■ Given passage ■
────────────────────────────────────────

Zeroing in on a group of cells in a high layer of the cortex, a team of researchers from Mount Sinai School of Medicine, Columbia University and the New York State Psychiatric Institute may finally have found the cause of the swirling textures, blurry visions and signal-crossing synesthesia brought on by hallucinogenic drugs like LSD, peyote and "'shrooms." The group, which published its findings in this week's issue of Neuron, may have settled a long-simmering debate over how psychedelic drugs distort human perception.
"There's this huge body of literature about these compounds, and I think this paper begins to nail down how the heck they're working in the brain," says Bryan Roth, a pharmacologist at the University of North Carolina at Chapel Hill. "It's not the end of the story, but I'd say it's the end of the beginning of the story."

────────────────────────────────────────

■ Input data ■
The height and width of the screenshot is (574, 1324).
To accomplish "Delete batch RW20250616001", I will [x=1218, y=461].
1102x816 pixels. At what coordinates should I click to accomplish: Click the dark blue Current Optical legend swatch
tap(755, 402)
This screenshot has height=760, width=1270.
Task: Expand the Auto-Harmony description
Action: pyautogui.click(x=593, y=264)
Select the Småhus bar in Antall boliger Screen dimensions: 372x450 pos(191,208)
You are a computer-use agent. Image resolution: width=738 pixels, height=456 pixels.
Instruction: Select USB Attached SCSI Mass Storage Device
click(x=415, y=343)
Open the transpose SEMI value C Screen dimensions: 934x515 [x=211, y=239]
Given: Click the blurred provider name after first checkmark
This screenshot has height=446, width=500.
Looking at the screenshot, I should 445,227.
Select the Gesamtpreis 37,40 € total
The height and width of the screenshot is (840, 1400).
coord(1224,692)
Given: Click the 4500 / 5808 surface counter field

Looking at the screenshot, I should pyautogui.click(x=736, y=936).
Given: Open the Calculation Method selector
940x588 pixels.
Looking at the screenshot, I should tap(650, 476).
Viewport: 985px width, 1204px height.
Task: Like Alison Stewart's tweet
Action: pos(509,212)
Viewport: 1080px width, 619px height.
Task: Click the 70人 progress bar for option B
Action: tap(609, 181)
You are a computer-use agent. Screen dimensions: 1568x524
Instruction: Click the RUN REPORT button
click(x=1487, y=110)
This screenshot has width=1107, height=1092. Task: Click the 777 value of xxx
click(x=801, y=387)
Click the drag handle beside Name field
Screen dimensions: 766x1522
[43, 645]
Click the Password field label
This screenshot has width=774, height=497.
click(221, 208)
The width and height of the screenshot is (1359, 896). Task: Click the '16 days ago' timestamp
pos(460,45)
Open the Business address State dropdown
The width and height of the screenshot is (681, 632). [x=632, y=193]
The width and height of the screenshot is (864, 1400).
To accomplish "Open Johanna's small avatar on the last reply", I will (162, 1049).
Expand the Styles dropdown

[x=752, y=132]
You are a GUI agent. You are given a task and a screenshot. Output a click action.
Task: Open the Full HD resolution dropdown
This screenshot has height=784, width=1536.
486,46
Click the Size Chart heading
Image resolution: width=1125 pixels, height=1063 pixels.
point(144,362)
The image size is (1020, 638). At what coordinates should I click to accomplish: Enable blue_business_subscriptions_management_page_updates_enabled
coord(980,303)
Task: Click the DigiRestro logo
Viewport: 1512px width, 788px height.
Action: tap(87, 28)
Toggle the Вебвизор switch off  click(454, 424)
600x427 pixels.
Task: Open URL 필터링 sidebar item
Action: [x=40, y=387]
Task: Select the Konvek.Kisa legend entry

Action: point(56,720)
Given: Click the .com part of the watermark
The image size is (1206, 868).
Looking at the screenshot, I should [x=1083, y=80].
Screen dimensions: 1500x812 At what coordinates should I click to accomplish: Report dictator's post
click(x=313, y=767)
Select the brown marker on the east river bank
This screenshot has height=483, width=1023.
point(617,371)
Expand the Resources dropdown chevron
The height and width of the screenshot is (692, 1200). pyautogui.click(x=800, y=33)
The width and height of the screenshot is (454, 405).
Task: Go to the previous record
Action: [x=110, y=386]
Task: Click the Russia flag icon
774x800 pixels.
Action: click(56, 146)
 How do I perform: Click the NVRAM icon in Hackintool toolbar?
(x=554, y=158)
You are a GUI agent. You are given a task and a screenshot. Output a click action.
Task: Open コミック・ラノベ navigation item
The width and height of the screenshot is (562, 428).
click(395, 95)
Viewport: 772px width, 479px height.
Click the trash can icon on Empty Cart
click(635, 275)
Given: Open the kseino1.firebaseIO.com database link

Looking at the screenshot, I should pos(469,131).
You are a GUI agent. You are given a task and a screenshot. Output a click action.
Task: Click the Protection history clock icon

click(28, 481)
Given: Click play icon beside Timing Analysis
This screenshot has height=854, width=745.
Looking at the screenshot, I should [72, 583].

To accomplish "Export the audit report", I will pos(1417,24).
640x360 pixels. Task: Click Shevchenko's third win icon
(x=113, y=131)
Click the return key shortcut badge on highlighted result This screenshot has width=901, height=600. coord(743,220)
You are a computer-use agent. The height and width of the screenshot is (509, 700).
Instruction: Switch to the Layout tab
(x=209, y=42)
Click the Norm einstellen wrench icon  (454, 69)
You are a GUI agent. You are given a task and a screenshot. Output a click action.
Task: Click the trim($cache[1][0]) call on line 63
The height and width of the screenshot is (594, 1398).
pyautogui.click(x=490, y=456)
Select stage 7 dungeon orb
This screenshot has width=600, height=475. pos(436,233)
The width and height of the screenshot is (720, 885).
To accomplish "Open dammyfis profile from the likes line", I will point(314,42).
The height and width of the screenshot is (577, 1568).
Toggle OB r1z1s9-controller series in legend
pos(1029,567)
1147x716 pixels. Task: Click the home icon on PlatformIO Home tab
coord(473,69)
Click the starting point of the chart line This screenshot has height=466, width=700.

────────────────────────────────────────

■ Set of tasks ■
1. In the passage about hallucinogenic drugs, in which journal did the team publish its findings?
2. Please list every institution that the research team in the passage about hallucinogenic drugs came from.
3. Carry on the passage about hallucinogenic drugs from its last sentence.

■ Answers to the exercises ■
1. Neuron

2. Mount Sinai School of Medicine, Columbia University, New York State Psychiatric Institute

3.
Since the 1980s researchers in this field have agreed that LSD, which was first synthesized by Swiss scientists in 1938, likely affects serotonin 2A receptors in the brain (serotonin is a neurotransmitter suspected to play a role in the communication of mood and consciousness). These receptors show up in many places in the brain, including several areas in the cortex (known for sensory perception), and the thalamus (an interior region known for relaying messages to the cortex as well as regulating arousal and awareness).
The current research was performed by creating a mouse model that enabled scientists to observe behavioral and cell-signaling responses to hallucinogenic drugs by comparing them with those triggered by lisuride, an anti-Parkinson's disease drug chemically similar to LSD that does not have hallucinogenic effects. After determining that mice given psychedelic drugs consistently experience head twitching, the team bred mice with the serotonin 2A receptor knocked out to determine whether the hallucinogens still caused head twitching.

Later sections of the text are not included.